_WHAT IS ASKED:_
Repeat the items word for word, starting at the line that contains "Task: Click Report a map error link" and ending at the line that contains "pos(984,171)", with both of those lines included.

Data on locating visible targets
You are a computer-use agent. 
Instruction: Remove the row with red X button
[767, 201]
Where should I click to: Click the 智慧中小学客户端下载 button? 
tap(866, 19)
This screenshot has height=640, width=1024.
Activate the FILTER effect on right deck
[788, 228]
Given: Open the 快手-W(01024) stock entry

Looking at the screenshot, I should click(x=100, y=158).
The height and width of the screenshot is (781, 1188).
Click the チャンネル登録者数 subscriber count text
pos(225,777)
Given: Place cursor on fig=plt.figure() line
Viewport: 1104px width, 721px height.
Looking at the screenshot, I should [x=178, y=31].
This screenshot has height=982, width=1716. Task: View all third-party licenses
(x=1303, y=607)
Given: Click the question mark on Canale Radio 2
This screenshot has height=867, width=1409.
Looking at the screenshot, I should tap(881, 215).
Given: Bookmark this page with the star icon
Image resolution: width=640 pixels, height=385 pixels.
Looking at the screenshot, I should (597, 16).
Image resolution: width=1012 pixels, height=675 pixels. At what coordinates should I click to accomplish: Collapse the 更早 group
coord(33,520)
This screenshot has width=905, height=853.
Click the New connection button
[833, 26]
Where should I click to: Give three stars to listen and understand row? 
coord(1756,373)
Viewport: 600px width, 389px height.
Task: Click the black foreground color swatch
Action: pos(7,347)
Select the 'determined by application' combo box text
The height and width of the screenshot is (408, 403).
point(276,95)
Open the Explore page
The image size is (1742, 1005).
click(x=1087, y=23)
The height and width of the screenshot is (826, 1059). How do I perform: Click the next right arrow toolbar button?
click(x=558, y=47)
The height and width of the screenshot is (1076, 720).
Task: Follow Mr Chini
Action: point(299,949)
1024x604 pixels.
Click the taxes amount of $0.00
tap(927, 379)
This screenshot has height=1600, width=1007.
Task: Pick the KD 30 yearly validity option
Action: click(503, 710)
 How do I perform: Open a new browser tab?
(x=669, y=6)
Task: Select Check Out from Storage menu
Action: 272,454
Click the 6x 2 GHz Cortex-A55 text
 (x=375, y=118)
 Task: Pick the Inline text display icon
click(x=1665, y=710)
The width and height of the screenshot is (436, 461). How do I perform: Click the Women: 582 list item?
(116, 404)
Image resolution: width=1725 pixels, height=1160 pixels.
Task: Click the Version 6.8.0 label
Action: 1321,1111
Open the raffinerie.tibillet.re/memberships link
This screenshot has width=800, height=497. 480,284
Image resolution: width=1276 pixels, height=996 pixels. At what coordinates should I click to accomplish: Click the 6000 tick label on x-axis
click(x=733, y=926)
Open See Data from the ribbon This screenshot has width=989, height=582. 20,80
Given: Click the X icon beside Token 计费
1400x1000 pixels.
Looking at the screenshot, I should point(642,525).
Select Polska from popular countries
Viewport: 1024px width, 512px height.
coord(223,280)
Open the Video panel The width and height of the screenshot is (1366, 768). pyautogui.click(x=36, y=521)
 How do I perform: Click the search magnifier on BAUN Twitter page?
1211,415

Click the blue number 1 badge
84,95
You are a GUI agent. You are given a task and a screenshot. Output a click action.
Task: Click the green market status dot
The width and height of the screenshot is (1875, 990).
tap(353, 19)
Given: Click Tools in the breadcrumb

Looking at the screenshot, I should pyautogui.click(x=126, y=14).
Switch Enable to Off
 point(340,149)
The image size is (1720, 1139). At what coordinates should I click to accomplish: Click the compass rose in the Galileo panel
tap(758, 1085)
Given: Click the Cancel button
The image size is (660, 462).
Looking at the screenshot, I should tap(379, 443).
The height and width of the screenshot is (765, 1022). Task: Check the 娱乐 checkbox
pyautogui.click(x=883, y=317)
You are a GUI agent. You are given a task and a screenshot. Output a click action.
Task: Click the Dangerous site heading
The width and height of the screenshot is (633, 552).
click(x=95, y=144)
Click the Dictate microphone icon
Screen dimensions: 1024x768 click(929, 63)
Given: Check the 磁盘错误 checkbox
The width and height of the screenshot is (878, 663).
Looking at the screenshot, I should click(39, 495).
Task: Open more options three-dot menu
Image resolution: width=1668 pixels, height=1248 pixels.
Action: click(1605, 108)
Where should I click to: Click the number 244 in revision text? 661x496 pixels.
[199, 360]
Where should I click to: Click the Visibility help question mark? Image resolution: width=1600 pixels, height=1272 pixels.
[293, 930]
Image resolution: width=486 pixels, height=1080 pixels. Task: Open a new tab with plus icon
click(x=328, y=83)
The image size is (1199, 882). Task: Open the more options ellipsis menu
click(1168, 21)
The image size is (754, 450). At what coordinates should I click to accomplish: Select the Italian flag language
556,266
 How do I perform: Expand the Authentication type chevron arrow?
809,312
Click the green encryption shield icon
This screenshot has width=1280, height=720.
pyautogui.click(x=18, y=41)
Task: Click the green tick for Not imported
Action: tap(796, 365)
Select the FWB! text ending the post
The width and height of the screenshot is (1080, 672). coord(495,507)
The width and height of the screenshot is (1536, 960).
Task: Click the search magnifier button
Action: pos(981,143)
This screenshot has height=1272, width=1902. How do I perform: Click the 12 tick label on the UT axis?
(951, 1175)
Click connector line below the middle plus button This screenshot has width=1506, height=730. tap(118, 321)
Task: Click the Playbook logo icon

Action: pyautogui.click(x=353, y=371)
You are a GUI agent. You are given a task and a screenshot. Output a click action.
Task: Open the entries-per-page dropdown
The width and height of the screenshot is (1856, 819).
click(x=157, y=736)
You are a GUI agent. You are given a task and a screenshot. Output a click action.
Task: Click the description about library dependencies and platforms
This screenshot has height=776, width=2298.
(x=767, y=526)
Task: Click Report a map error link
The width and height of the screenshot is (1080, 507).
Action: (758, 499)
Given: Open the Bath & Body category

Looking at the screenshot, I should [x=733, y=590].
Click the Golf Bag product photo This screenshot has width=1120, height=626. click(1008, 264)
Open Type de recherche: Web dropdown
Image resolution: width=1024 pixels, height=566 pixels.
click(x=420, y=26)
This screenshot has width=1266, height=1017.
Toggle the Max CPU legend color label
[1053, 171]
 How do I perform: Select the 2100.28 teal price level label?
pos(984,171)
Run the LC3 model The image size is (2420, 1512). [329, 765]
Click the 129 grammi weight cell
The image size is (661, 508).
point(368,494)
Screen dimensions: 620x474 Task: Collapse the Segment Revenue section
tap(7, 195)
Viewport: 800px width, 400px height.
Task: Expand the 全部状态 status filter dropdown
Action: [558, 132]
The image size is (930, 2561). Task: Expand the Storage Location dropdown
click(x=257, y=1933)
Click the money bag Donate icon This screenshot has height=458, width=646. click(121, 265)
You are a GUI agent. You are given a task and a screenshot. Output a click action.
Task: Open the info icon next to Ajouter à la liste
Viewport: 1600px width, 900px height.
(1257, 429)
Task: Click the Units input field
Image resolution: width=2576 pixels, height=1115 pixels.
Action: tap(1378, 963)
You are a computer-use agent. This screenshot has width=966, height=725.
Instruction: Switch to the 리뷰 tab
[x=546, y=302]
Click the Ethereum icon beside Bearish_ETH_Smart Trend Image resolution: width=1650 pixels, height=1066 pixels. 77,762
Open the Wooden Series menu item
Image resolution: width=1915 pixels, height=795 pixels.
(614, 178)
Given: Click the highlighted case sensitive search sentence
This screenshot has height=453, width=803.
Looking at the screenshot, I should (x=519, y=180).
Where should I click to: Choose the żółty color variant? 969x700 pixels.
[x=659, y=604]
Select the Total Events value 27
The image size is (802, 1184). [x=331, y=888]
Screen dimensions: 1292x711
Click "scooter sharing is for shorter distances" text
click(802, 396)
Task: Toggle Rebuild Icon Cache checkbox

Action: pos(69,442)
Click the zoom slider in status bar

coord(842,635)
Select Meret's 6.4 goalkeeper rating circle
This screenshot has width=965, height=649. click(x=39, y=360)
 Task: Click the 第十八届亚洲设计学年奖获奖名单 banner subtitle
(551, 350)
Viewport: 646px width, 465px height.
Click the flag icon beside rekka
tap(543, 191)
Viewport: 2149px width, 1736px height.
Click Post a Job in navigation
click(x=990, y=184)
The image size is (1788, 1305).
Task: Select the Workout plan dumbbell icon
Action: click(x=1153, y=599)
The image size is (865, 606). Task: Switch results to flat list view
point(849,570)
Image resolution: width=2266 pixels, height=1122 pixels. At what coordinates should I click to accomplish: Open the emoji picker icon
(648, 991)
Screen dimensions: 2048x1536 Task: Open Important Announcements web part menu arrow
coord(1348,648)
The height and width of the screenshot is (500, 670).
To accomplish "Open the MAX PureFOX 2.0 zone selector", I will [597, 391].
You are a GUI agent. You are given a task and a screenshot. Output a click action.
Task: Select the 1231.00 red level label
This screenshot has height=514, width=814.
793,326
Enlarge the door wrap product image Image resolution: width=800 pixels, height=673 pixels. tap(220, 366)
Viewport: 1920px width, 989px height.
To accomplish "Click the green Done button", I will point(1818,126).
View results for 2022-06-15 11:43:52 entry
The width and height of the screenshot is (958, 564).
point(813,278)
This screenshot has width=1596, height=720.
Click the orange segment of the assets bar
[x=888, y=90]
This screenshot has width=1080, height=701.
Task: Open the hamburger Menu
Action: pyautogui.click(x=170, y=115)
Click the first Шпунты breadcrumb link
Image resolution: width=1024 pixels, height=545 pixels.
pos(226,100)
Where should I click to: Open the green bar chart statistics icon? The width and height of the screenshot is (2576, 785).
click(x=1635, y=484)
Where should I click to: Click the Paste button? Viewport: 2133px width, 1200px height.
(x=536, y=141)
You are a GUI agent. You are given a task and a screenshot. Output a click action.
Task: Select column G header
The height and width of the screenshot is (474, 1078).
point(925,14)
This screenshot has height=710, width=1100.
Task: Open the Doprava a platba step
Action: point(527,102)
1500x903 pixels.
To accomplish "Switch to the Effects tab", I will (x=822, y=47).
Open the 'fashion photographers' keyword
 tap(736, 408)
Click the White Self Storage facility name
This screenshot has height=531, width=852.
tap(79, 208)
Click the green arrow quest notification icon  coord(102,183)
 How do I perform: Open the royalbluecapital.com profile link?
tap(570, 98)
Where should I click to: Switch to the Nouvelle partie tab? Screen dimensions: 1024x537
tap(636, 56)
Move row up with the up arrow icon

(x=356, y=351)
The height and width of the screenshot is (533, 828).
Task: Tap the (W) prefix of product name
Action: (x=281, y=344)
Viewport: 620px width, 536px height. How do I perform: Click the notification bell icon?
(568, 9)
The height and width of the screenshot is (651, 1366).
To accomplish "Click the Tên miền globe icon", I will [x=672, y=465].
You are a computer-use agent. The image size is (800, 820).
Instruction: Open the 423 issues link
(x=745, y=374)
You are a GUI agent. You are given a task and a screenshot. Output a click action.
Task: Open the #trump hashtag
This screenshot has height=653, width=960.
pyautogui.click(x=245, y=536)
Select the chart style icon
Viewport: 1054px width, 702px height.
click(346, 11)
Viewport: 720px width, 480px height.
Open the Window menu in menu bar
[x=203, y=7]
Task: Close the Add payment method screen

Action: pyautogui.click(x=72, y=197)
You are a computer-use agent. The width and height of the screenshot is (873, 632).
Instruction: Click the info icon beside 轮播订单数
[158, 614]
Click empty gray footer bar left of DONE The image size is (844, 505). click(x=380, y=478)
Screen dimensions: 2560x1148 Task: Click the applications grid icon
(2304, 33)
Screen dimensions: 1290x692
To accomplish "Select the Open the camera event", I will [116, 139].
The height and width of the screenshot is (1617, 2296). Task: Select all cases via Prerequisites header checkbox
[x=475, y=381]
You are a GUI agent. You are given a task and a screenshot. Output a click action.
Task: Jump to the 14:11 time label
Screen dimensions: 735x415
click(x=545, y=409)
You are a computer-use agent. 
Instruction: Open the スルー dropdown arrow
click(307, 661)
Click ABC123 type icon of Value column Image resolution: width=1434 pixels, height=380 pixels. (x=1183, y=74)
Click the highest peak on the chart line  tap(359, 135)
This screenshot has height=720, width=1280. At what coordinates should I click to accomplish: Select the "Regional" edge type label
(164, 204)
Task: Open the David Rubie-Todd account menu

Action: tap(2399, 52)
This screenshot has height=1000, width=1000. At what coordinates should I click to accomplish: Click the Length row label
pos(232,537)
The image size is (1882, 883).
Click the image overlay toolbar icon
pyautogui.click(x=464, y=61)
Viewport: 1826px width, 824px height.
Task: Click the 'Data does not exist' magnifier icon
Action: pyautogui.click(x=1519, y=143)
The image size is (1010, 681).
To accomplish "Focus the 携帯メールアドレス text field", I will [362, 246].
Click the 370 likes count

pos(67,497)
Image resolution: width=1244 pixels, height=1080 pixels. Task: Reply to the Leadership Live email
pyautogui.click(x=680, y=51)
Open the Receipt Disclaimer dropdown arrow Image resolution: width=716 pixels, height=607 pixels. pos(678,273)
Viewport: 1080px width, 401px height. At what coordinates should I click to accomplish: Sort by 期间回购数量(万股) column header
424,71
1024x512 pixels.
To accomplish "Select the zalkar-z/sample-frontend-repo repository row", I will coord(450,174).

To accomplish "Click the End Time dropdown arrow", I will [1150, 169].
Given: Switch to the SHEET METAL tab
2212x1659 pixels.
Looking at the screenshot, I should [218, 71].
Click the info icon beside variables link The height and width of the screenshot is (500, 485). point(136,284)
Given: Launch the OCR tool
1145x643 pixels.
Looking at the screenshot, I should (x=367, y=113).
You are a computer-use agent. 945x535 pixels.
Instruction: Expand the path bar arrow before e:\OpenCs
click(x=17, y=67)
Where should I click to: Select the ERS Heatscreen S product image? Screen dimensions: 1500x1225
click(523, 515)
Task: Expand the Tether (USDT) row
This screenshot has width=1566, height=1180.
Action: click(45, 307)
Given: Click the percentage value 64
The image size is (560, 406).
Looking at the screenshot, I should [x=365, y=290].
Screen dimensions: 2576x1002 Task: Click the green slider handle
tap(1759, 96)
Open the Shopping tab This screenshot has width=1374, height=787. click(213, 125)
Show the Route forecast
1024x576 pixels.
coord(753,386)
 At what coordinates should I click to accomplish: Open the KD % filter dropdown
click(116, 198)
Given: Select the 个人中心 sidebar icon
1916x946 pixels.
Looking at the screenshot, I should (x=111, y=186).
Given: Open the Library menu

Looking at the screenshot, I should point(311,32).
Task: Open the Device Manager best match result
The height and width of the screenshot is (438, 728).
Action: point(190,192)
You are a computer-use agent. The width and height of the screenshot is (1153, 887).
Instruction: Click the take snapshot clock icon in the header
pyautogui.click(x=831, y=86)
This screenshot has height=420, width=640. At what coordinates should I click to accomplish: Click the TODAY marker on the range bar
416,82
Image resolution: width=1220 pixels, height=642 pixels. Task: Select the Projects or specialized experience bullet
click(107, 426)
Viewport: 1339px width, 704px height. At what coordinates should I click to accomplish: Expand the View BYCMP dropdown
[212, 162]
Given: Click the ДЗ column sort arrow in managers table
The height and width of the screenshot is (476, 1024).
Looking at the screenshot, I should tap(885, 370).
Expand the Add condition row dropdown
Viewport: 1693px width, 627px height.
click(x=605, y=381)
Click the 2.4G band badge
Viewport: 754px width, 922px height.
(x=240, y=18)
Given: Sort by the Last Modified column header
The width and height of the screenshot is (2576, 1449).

_WRITTEN ANSWER:_
Task: Click Report a map error link
The width and height of the screenshot is (1080, 507).
Action: (758, 499)
Given: Open the Bath & Body category

Looking at the screenshot, I should [x=733, y=590].
Click the Golf Bag product photo This screenshot has width=1120, height=626. click(1008, 264)
Open Type de recherche: Web dropdown
Image resolution: width=1024 pixels, height=566 pixels.
click(x=420, y=26)
This screenshot has width=1266, height=1017.
Toggle the Max CPU legend color label
[1053, 171]
 How do I perform: Select the 2100.28 teal price level label?
pos(984,171)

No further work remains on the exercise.